What Should Harvard Do? XB Collaboration in the Age of Social Media
September 3rd, 2008Recently, I saw a “tweet” to an article reporting that Harvard professors were banding together to push their research to the Internet. Well, ok!
While it’s great to put their stuff in the “open”, this barely scratches the surface of the talent — or the output — at Harvard. What about the thousands of Harvard undergrad, graduate students, and staff who constantly write as well? Their work is invaluable as additions to the “conversation,” if not to scholarship.
I use Harvard here both specifically – I’m interested in the place because I trained and work here — but also as a marker for any community with a distinguishing niche or competency, and certainly research institutions.
What’s the problem? There exists huge untapped potential to see, use and advance research going on around the University. Today it lies behind the boundaries of Harvard’s stand-alone schools, and locked into statuses like “student” or “staff”.
That potential represents the University’s greatest assets: its brains and its reputation.
How would we specify/launch a social media capability for Harvard where any student, faculty or staff could post papers, do crowd research, share bookmarks – and collaborate across the boundaries of the schools and statuses?
I’m seeing this, initially, as focused on the professional schools — HKS, HBS, HLS, HSPH, HDS — and on the policy arenas they all touched.
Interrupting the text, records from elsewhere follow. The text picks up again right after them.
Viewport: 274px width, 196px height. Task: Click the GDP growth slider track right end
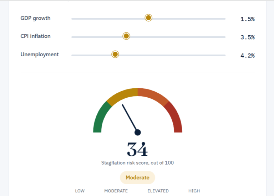[224, 19]
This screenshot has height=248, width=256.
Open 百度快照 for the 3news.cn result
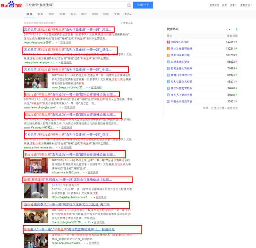pos(96,87)
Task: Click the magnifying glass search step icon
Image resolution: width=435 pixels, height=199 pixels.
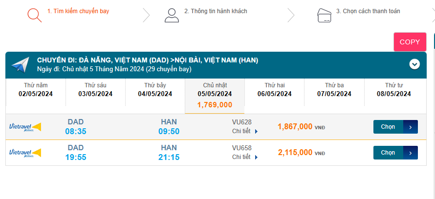Action: pyautogui.click(x=34, y=15)
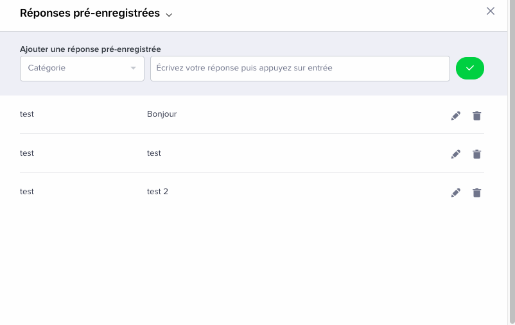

I’d see climate, health, national security, for example as “verticals”, and leadership, technology, regulation, for example, as “horizontals” – though in social media and “socnet” terms I’m not sure how these hold up!
It would be great to create the effect of having cobbled together attributes of existing social media applications, like Twitter, Slideshare, YouTube, Ma.Gnolia/Delicious, Wiki, Alltop, StumbleUpon, Digg, Facebook.
What’s the architecture that does that? How to stitch them together? How to put a string around the community as “Harvard” so that that credential defined the boundary?
Yes, we could add other research institutions, making it a powerhouse.
Does Friendfeed offer a solution, as per this from “socnet” strategist Chris Brogan?
It would be great to sketch this out.